Presse Océan & NDDL : "Qui se sent morveux, qu'il se mouche.*"

 * Molière, L'Avare, I,3


Aujourd'hui, Presse Océan, dans son dossier Le fait du jour, veut nous convaincre que toutes ces dernières années, le journal aurait eu un comportement « objectif » et équilibré sur le dossier de NDDL. Dans son éditorial (voir ci-dessous), Jérôme Glaise y voit rétrospectivement « un exercice très périlleux ». Mais il affirme que « s'il y a bien un principe que nous avons toujours essayé d'appliquer en suivant ce dossier NDDL, à Presse Océan, c'est celui de l'équité et de l'équilibre dans le traitement de l'information » !

La preuve ? Une sélection d'une quinzaine de titres de Une (« 15 ans de rebondissements à la une de PO », ci-dessus), un par an, censé montrer cet équilibre impartial. Mais des titres de Une sélectionnés y suffisent-ils ? Depuis 2000, par exemple des centaines d'affichettes devant les buralistes et les Points presse, ont pesé au quotidien sur l'appréciation des rebondissements du dossier, et bien au-delà des seuls lecteurs du journal.

Place Publique #57 juin 2016 (Couverture)
Il fallait vraiment observer l'affaire de loin pour prétendre, comme l'universitaire de Compiègne Clément Mabi, que : « Dans la presse traditionnelle le discours sur l'aéroport reste relativement officiel et plutôt dominé par les partisans du transfert » (in : Place Publique #57, mai-juin 2016, p.50).
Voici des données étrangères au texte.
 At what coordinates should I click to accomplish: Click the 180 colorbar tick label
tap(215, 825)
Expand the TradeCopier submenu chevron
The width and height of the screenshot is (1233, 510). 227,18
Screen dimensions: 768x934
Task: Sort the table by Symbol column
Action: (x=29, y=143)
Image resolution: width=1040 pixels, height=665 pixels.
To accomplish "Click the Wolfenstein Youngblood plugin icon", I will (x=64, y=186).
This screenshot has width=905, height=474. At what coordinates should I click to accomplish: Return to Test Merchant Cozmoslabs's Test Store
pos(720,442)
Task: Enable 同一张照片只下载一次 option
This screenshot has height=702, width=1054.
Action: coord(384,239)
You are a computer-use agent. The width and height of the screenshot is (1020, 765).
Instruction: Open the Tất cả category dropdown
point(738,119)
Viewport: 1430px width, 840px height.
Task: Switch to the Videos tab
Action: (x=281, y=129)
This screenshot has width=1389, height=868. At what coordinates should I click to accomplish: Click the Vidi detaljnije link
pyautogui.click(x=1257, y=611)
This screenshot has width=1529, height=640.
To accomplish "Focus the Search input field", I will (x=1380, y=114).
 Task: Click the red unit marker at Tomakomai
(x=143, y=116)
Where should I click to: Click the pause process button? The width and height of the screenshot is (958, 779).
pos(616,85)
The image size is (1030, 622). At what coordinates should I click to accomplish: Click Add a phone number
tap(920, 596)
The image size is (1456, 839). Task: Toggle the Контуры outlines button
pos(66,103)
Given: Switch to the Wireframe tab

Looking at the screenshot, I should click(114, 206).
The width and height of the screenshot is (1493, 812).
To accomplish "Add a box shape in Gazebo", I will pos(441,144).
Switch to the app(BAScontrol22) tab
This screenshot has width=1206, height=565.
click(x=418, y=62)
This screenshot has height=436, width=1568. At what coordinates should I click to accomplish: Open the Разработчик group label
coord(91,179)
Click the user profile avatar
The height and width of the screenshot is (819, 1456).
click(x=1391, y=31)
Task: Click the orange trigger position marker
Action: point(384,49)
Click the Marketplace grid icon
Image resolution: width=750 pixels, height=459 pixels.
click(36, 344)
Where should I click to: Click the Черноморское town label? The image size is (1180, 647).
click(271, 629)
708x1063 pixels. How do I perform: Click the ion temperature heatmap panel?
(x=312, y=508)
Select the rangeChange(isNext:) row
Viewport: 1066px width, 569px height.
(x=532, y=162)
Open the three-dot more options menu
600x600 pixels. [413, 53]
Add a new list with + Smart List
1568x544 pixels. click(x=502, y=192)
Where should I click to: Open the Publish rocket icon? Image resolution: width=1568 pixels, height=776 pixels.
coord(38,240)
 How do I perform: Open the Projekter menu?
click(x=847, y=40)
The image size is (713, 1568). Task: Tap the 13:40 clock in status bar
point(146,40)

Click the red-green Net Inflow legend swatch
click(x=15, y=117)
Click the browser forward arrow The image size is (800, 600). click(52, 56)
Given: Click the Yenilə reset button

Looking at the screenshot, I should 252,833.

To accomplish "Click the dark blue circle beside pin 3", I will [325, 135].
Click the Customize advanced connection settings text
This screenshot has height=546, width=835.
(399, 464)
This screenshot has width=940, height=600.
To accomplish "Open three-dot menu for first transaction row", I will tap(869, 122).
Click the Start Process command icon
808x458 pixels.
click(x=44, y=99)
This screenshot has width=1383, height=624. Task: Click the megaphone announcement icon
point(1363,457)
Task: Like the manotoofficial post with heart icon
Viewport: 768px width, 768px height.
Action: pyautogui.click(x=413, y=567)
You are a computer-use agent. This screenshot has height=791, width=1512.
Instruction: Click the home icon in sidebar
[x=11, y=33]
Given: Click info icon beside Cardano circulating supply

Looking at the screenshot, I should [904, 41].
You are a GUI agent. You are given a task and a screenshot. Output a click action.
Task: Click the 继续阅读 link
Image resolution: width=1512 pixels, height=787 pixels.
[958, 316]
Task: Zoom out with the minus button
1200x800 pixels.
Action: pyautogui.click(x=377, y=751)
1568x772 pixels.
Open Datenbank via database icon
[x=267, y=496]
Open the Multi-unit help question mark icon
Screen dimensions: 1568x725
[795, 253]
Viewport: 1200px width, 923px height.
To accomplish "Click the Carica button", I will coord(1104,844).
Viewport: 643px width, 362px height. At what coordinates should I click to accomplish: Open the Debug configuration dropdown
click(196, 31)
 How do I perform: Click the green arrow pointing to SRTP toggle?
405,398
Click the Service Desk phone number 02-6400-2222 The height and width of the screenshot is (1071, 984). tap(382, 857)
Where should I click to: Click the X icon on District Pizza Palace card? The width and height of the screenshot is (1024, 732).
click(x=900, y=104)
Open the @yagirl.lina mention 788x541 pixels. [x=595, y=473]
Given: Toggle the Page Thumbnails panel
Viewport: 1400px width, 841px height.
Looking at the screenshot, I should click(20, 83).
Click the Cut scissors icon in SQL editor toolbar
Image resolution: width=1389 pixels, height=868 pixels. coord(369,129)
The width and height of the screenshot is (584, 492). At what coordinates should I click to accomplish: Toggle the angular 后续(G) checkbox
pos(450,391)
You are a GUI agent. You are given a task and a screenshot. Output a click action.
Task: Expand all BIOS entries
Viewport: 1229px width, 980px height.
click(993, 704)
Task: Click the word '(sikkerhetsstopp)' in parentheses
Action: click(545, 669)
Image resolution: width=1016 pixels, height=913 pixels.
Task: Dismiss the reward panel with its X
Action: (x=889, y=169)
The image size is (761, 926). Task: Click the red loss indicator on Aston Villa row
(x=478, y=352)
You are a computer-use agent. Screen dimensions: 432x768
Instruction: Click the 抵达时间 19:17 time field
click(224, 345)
Il ajoute, « côté presse quotidienne régionale, au vu de son fonctionnement et de son cadrage éditorial, elle a plutôt tendance à traiter le sujet au "fil de l'eau" ». Selon lui, « la difficulté pour la presse régionale tient aussi à son positionnement : elle cherche plutôt le consensus politique en relatant les événements locaux, sans se vouloir journal d'opinion ». Grande candeur, car elle peut cependant peser sur l'opinion en contribuant à la fabrique d'un consensus orienté, jusqu'au consentement final à l’abandon du projet.

D'autres auront été moins hypocrites. Par exemple, Marc Le Duc et Jocelyne Rat, journalistes à Ouest-France, avec leur livre récent "Retour à Notre-Dame-des-Landes, portraits et reportages" (Le Temps, 2017) : un « livre de journalistes qui eurent à traiter de ce dossier à des moments différents, entre le début des années 2000 jusqu'à ce mois de juin 2016, depuis la relance du projet d'aéroport jusqu'à cette consultation instrumentalisée par le gouvernement », mais au résultat pourtant non ambiguë . Un livre répondant, précisent-ils, à « une proposition, une demande, une commande » des anti-aéroports, qui revient « sur ces années par des récits subjectifs, partisans, mais pas militants » (p.5; militance = comble de l'infamie !) Comment peut-on dès lors sérieusement croire qu'une telle orientation ultime - en forme de coming-out anti-aéroport - n'ait pas pesé dans leur traitement journalistique et rédactionnel du dossier, au jour le jour, depuis 20 ans ?

Revenons à Presse Océan, et je le dis en pesant mes mots, sur la base d'un constat de terrain au quotidien : Presse Océan a fortement contribué à influencer les représentations que tout un chacun pouvait se faire de l'évolution du dossier en faisant preuve d'une complaisance délibérément affichée en faveur des anti-aéroports. Même quand une info allait dans le sens de la réalisation du projet (par exemple, un des innombrables recours déboutés ou le scrutin pourtant « sans ambiguïté » de juin 2016), elle était automatiquement minimisée ou relativisée par des commentaires rédactionnels appropriés ou des réactions externes sélectionnées.

Aujourd'hui il est donc d'autant plus mal venu d'adopter in fine une posture "victimaire" (des "anti-médias"), comme le fait Presse Océan face aux mécontentements qui s'expriment à propos de son traitement du dossier depuis 15 ans, après l'abandon par « fait du prince », une victoire par défaut, du projet d'aéroport.